A Primeira Seção do Superior Tribunal de Justiça (STJ), sob o rito dos recursos repetitivos (Tema 1.257), decidiu que as regras da Lei 14.230/2021, que reformou a Lei de Improbidade Administrativa, devem ser aplicadas aos processos em andamento. Com isso, medidas de indisponibilidade de bens já decretadas podem ser revistas para se adequarem às novas exigências da legislação.
Questão jurídica envolvida
A principal controvérsia analisada pelo STJ foi se a nova Lei de Improbidade Administrativa deveria atingir ações já em curso, especialmente em relação à decretação da indisponibilidade de bens. A nova norma exige que a medida seja fundamentada em prova concreta de risco ao processo, afastando bloqueios automáticos.
O relator, ministro Afrânio Vilela, destacou que a tutela provisória de indisponibilidade de bens pode ser modificada ou revogada a qualquer tempo, o que justifica a aplicação imediata da Lei 14.230/2021. Assim, a norma vale tanto para pedidos de revisão de medidas já concedidas quanto para recursos pendentes de julgamento.
Mudanças na indisponibilidade de bens e ausência de regra de transição
A reforma da Lei 8.429/1992 trouxe mudanças relevantes, especialmente nos critérios para o bloqueio de bens.
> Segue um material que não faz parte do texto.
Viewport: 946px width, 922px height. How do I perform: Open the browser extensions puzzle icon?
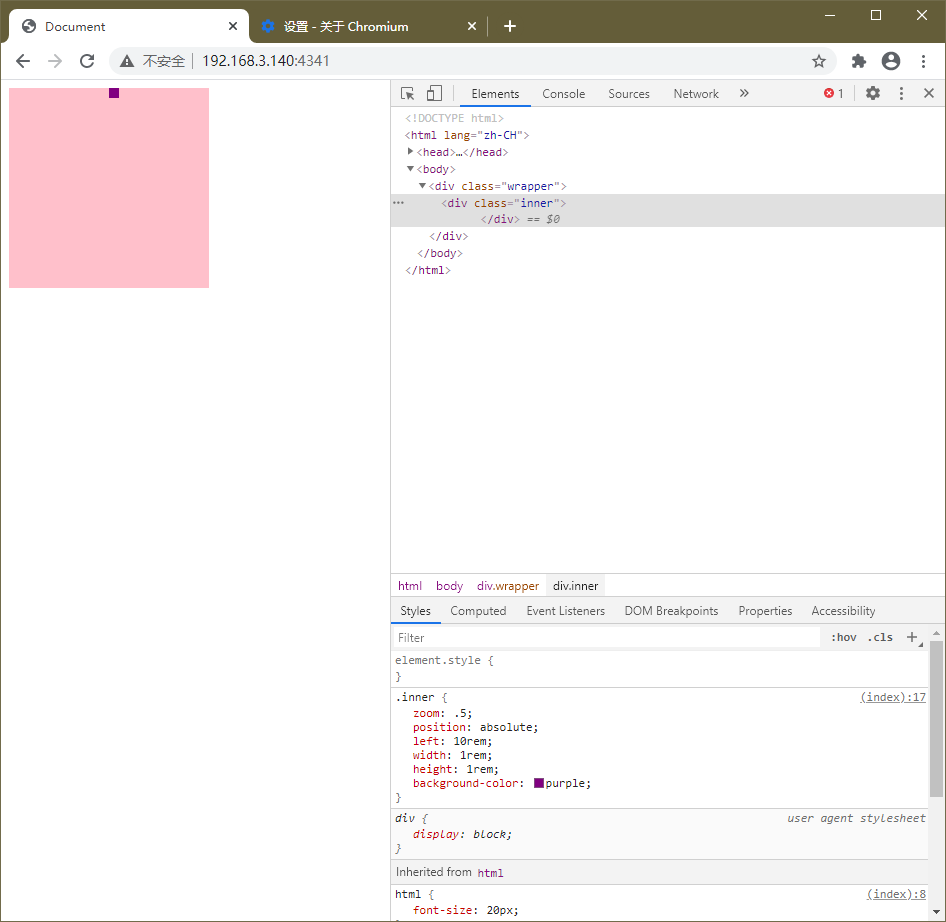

Agora, exige-se a comprovação concreta do risco de dano irreparável ou de prejuízo ao resultado do processo (artigo 16, § 3º). Além disso, a nova legislação proíbe a indisponibilidade sobre valores destinados ao pagamento de multa civil ou decorrentes de atividade lícita (artigo 16, § 10).
Apesar dessas alterações, a Lei 14.230/2021 não previu regra de transição, o que gerou dúvidas sobre a sua aplicação em processos já em andamento. O ministro relator ressaltou que os entendimentos firmados nos Temas Repetitivos 701 e 1.055 do STJ não se sustentam diante da nova legislação, reforçando a necessidade de adequação das decisões já proferidas.
Fundamentos do Código de Processo Civil para aplicação imediata
O STJ também considerou que o artigo 14 do Código de Processo Civil (CPC) determina a aplicação imediata das normas processuais aos processos em andamento, desde que respeitados os atos já praticados. Além disso, o artigo 296 do CPC prevê que medidas cautelares podem ser revistas ou revogadas a qualquer tempo, e o artigo 493 estabelece que o juiz deve levar em conta fatos novos ao julgar o mérito do processo.
Outro ponto destacado foi o julgamento do Tema 1.199 da repercussão geral pelo Supremo Tribunal Federal (STF). Embora não tenha tratado diretamente da indisponibilidade de bens, a decisão reforçou o entendimento de que as novas regras da improbidade devem ser aplicadas a processos em curso.
Com essa decisão, os recursos especiais e agravos que estavam suspensos aguardando esse posicionamento podem voltar a tramitar, e os tribunais de todo o país devem seguir a tese firmada pelo STJ.
Legislação de referência
- Lei 8.429/1992 (Lei de Improbidade Administrativa)
- Artigo 16, § 3º: “A indisponibilidade de bens somente será concedida quando houver elementos concretos que evidenciem o perigo de dano irreparável ou risco ao resultado útil do processo.”
- Artigo 16, § 10: “A indisponibilidade de bens não incidirá sobre valores que tenham origem lícita e sejam destinados ao pagamento de multa civil.”
- Código de Processo Civil (CPC)
- Artigo 14: “A norma processual tem aplicação imediata aos processos em curso, respeitando-se os atos já praticados e as situações jurídicas consolidadas.”
- Artigo 296: “A tutela provisória pode ser revogada ou modificada a qualquer tempo.”
- Artigo 493: “Se, depois da propositura da ação, algum fato modificar a situação de fato ou de direito, o juiz deverá considerá-lo ao proferir decisão.”